## Extrait à lire

Tandis que les marins portugais cherchaient péniblement à longer la côte africaine et à doubler les caps, les Canaries situées au sud du cap Noun et au large du littoral étaient depuis longtemps visitées par des navigateurs d'autres nations (Les Grandes découvertes). Avant les entreprises du pilote Gil Eannes, les Portugais n'osaient dépasser le cap Noun, le « Non » que la nature leur opposait; ils ne doublèrent qu'en 1436 le cap Bojador et les écueils qui le prolongent à plusieurs milles en mer, tandis que les Génois connaissaient déjà les Canaries à la fin du XIIIe siècle et que l'une des îles, Lanzarote, avait été occupée par un de leurs concitoyens. Le « portulan médicéen-» constate cette prise de possession des Génois, et Pétrarque, né en 1304, nous apprend que « tout un âge d'homme avant lui » une flotte génoise s'était avancée jusqu'aux Canaries. Le nom de Lanzarote, donné à la plus septentrionale des sept grandes îles, est celui du conquérant génois, d'origine normande, Lancelot Maloisel ou Lanciloto Malocello (Lanzaroto Marocello), dont la famille fut l'une des plus puissantes de la république depuis le commencement du XIIe siècle jusqu'à la fin du XVIe. En 1402, lorsque les Normands de Béthencourt occupèrent l'île de Lanzarote, ils y trouvèrent « ung vieil chastel que Lancelot Maloesel avoit jadiz fait faire, celon ce que l'on dit ».

## Données enregistrées
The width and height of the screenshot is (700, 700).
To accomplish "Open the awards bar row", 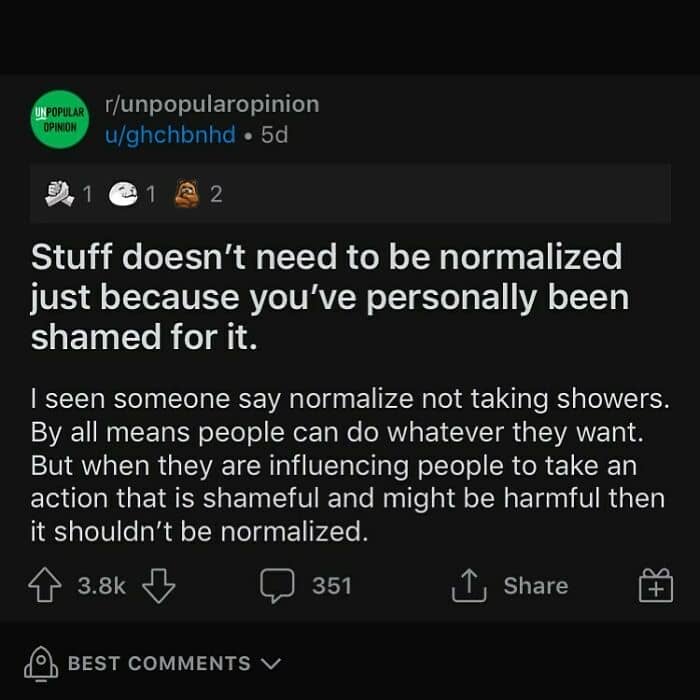I will [x=350, y=193].
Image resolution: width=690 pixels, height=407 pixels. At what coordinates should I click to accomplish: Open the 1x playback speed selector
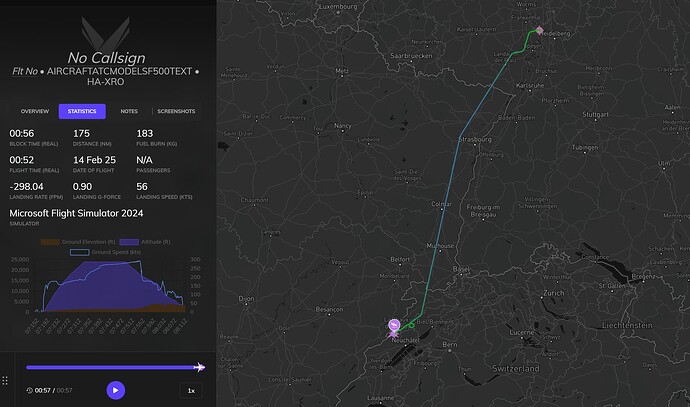pos(191,390)
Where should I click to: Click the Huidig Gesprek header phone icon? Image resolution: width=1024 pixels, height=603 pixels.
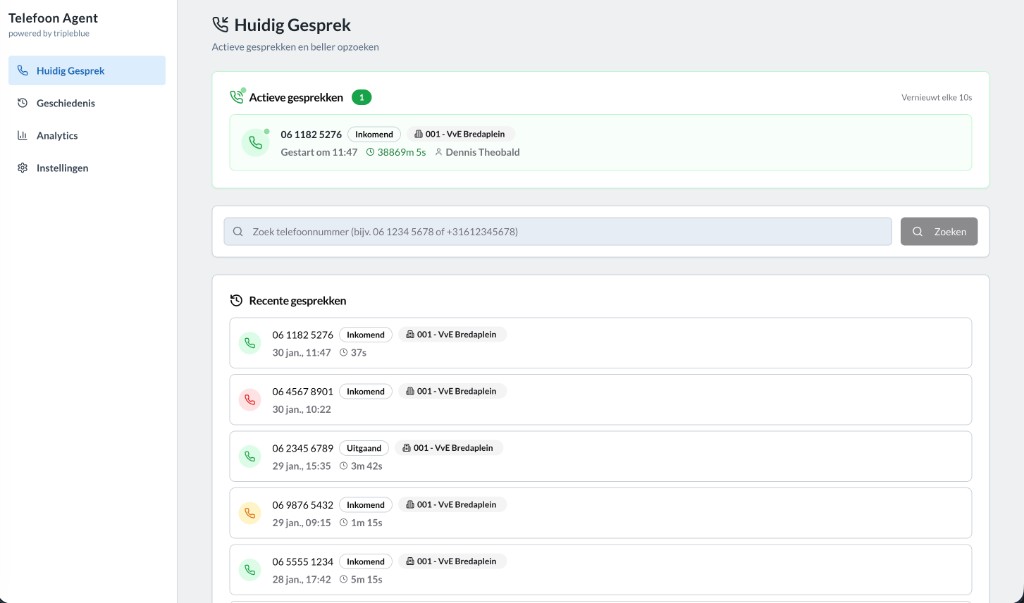click(220, 25)
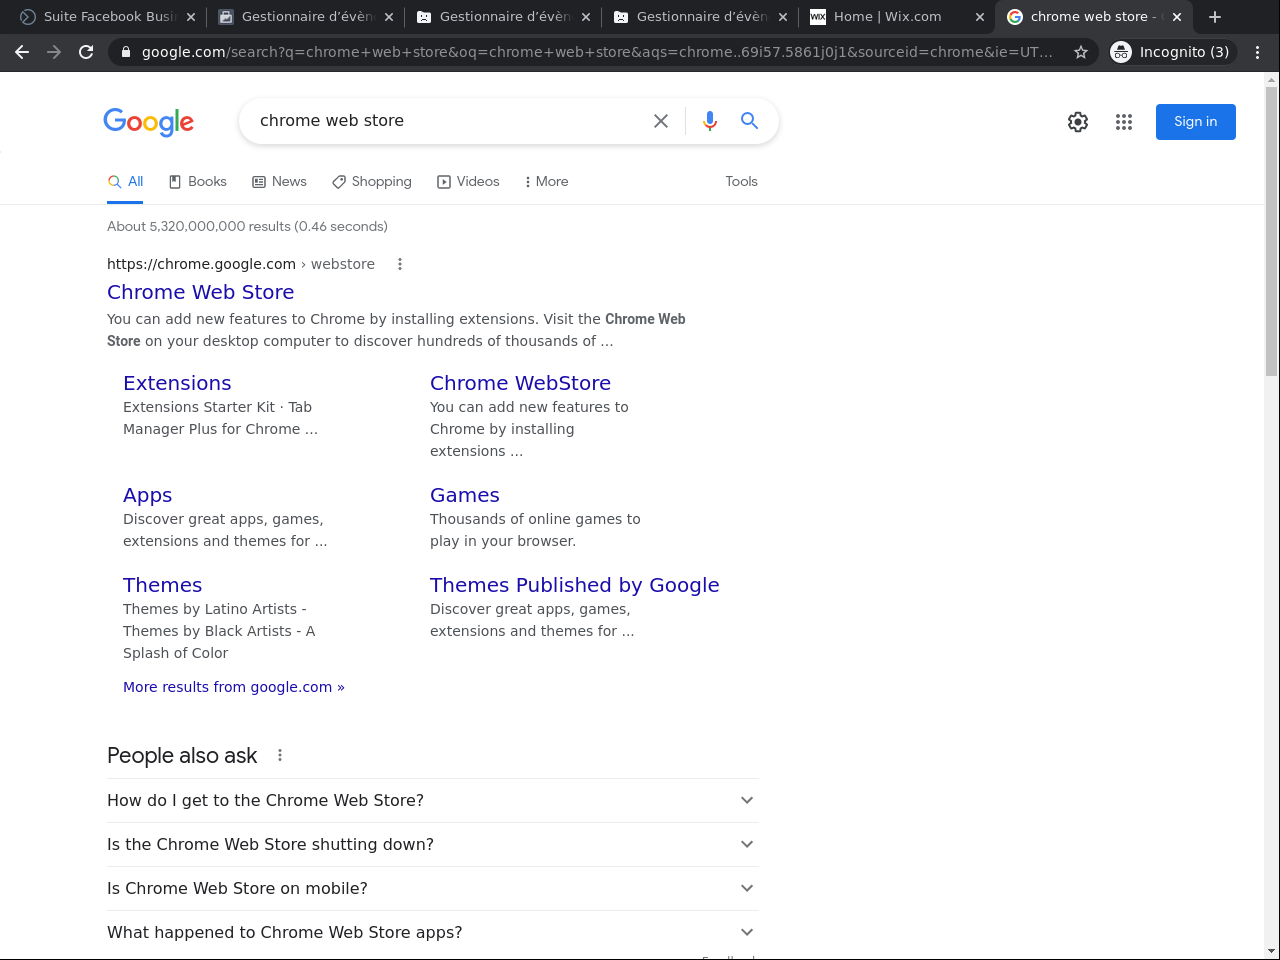Viewport: 1280px width, 960px height.
Task: Expand "Is Chrome Web Store on mobile?"
Action: pyautogui.click(x=747, y=888)

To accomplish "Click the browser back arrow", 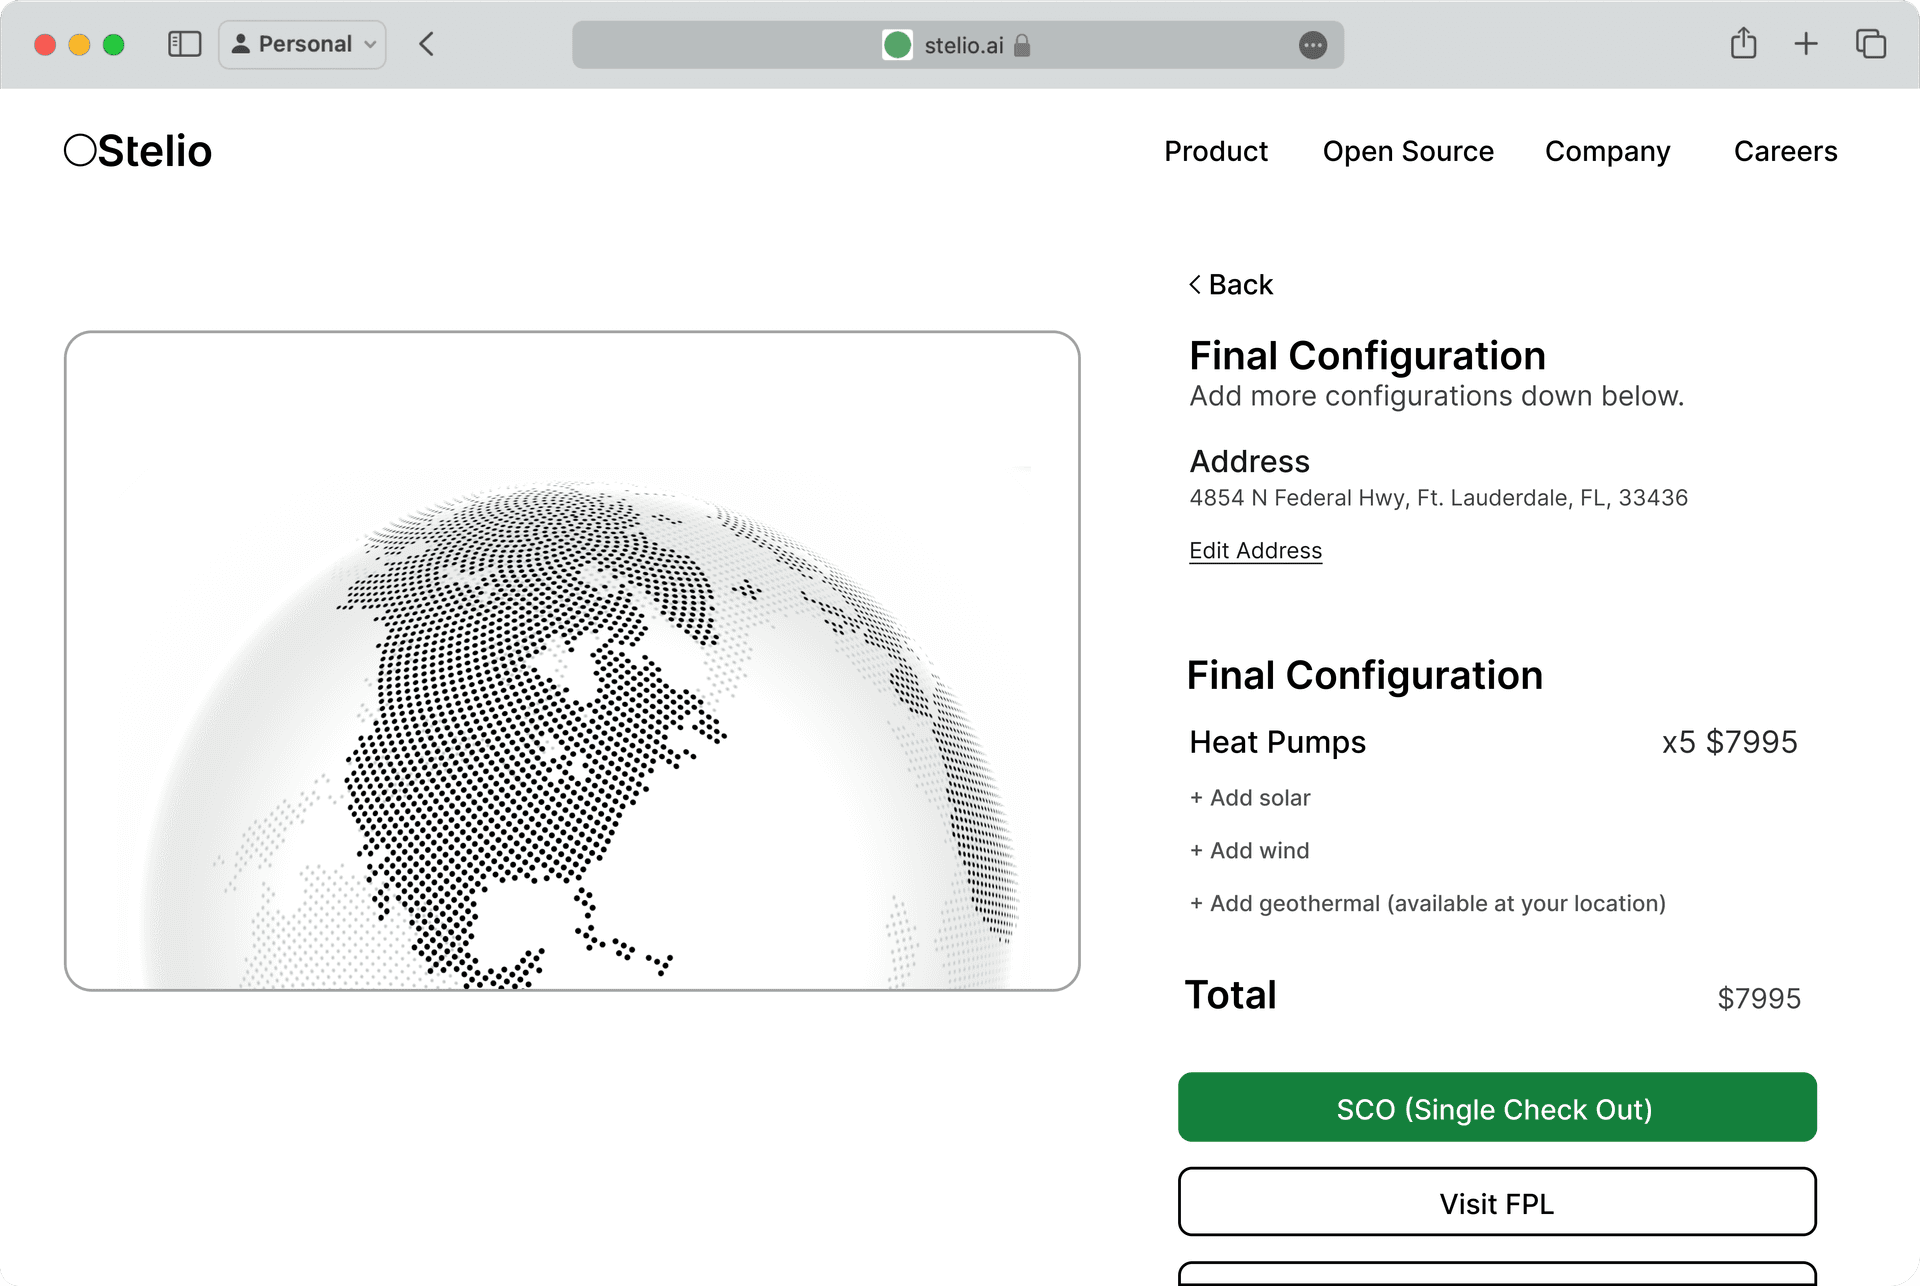I will click(427, 44).
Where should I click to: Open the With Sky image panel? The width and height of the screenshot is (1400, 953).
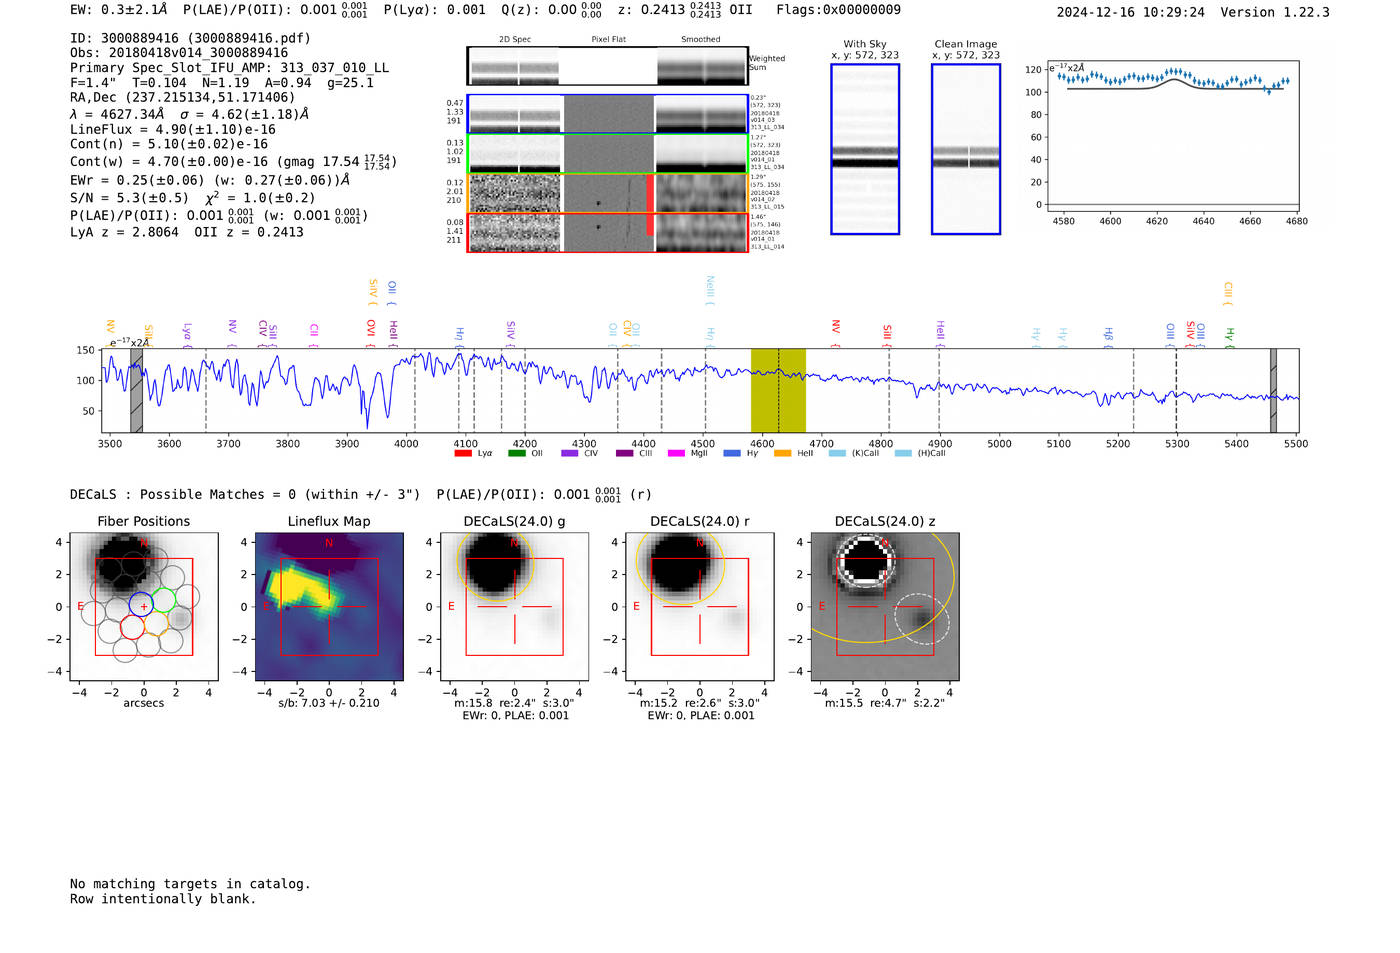click(865, 150)
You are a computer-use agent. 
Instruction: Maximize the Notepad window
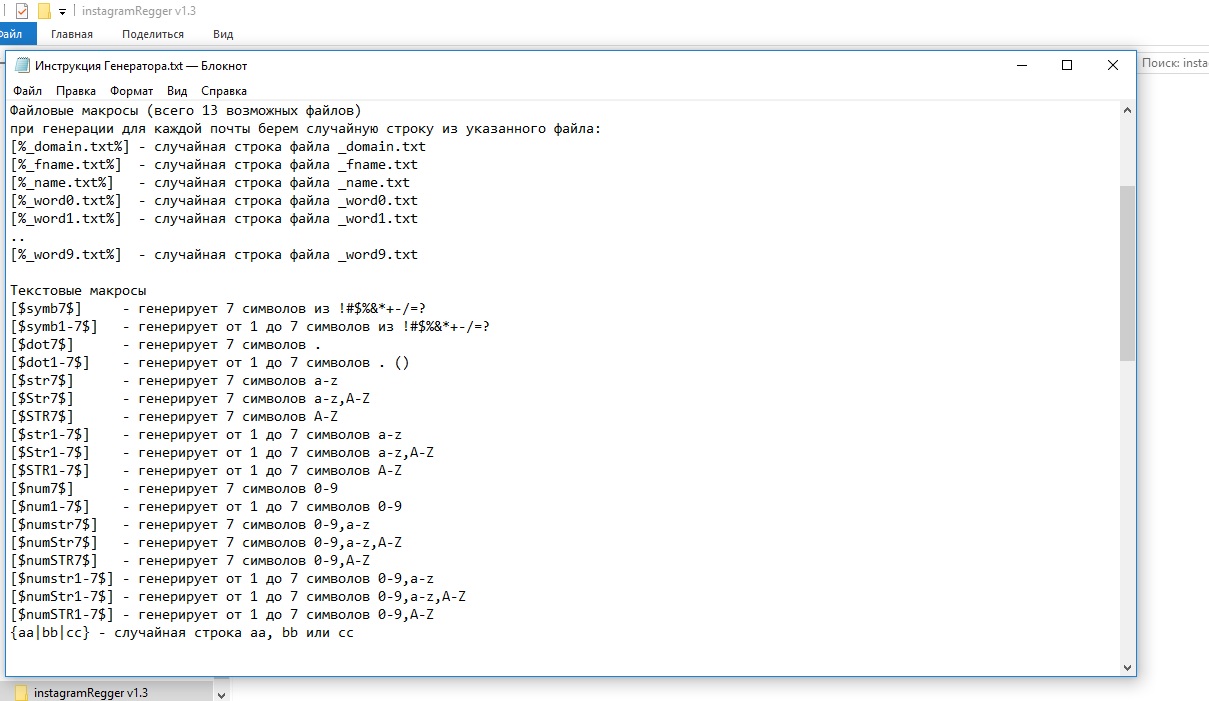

## Liste des tâches
1) Répondez à ces questions sur l'extrait sur les Canaries :
(a) En quelle année les Portugais doublèrent-ils le cap Bojador ?
(b) En quelle année naquit Pétrarque ?
(c) Qu'ont trouvé les Normands de Béthencourt sur l'île de Lanzarote en 1402 ?
2) Poursuivez l'extrait sur les Canaries à partir de sa dernière phrase.

## Réponses attendues
1)
(a) En 1436.
(b) En 1304.
(c) Un vieux château que Lancelot Maloesel avait jadis fait construire, selon ce que l'on disait.

2)
Pendant le XIVe siècle, les Canaries furent visitées fréquemment  par des Européens, soit pirates, soit naufragés, et dès 1551 les portulans offrent un tracé exact de l'archipel, précisément avec les noms que les îles portent encore aujourd'hui, si ce n'est Tenerife, qui s'appelait île d'Enfer à cause de sa montagne embrasée. Les rois d'Europe commençaient à se disputer ces terres océaniques, et en 1344 le pape Clément VI en fit cadeau à un de ses protégés, l'infant Luis de la Cerda, qu'il nomma «-prince de la Fortune »; mais le nouveau souverain n'eut pas les ressources suffisantes pour aller prendre possession de son royaume. Toutes les expéditions faites dans ces parages, même celle que dirigèrent en 1541 les deux Italiens Angiolino di Tagghia et Nicolosi di Recco pour le roi de Portugal Alphonse IV, furent des aventures de pillage, non de conquête. Ainsi que le dit la chronique du Canarien :

    « Lancelot souloit estre moult peuplée de gens; mais les Espaignols et autres corsaires de mer les ont par maintes fois pris et menés en servaige. »

La colonisation des Canaries.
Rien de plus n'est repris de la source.